Focus early on how much revenue comes from subscriptions versus projects, what makes the data or methodology genuinely hard to copy, and how embedded the product is in clients' daily work. An analytics business where clients renew automatically, rely on the product every day, and can't easily switch to a competitor is the kind of acquisition that holds up well over time. Browse analytics businesses for sale on Rejigg to see what's currently available.
How much does an analytics business cost?
Most analytics businesses sell for 3 to 10 times their annual profit. The multiple depends heavily on how much revenue is recurring, how unique the data or methodology is, and how capable the team is at running things without the founder. Businesses with high subscriber retention and proprietary data tend to land at the top of the range. Use the SBA loan calculator to understand how financing might work at your target price.
How do I evaluate an analytics business before buying?
Start with three years of financials, separating subscription revenue from project or one-time work. Then dig into the subscriber base: how many clients, how long they've been customers, and whether they've been expanding usage or staying flat. Ask for a plain-English explanation of where the data comes from and what makes it different from alternatives. The goal is to understand the defensibility of the product and the durability of the client relationships.
What due diligence questions should I ask about an analytics business?
Ask: What percentage of revenue renews automatically? What's the annual churn rate among subscribers? Where does the data come from, and does the company own it or license it? Who on the team handles the actual analysis, and how is that work documented? Which clients represent the largest share of revenue, and how long have they been customers? And can you see the product in use with a real client account before closing?

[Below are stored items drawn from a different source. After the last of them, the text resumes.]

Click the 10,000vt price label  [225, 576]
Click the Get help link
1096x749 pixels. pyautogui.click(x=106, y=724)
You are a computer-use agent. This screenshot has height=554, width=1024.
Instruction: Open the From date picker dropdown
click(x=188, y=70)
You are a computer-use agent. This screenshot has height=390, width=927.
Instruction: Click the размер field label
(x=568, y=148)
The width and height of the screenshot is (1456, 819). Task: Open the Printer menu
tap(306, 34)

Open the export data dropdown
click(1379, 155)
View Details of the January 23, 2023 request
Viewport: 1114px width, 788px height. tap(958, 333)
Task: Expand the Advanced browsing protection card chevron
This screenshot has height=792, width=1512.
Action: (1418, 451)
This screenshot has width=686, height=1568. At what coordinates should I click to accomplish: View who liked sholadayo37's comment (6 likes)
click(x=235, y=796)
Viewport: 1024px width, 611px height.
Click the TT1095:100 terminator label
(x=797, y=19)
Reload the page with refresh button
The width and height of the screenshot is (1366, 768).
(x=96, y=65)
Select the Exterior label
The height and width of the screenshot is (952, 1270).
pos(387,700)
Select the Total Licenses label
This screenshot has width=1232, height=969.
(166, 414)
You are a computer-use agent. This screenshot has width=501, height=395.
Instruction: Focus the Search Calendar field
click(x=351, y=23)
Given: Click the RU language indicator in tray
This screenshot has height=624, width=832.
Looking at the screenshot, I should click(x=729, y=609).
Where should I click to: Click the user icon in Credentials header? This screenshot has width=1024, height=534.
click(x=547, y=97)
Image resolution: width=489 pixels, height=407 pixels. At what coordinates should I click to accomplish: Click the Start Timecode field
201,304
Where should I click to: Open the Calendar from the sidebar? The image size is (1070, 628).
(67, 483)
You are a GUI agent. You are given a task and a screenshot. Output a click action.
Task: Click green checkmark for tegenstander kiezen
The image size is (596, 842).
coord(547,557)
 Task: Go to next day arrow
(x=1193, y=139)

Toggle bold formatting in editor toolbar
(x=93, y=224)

Where can I find analytics businesses for sale?
Rejigg connects buyers directly with analytics business owners. You can browse analytics businesses for sale on Rejigg, message owners directly, and work through the deal process without a broker. It's a more transparent way to find and evaluate businesses in this space.
How do I assess data ownership and IP when buying an analytics company?
This is one of the most important areas to get clear on early. You want to understand whether the company owns its data outright or licenses it from third parties, what those licensing agreements say about transferability, and whether any proprietary algorithms or methods are documented and protectable. A good IP and data rights review during due diligence is standard in these deals and worth doing carefully.
Can I get SBA financing to buy an analytics business?
Yes, analytics businesses with documented recurring revenue generally qualify for SBA 7(a) financing. Lenders will want to see consistent subscription income, manageable customer concentration, and a business that doesn't depend entirely on one person to deliver the product. Use the SBA loan calculator to estimate payments and understand what loan amount makes sense for the cash flow of the business you're evaluating.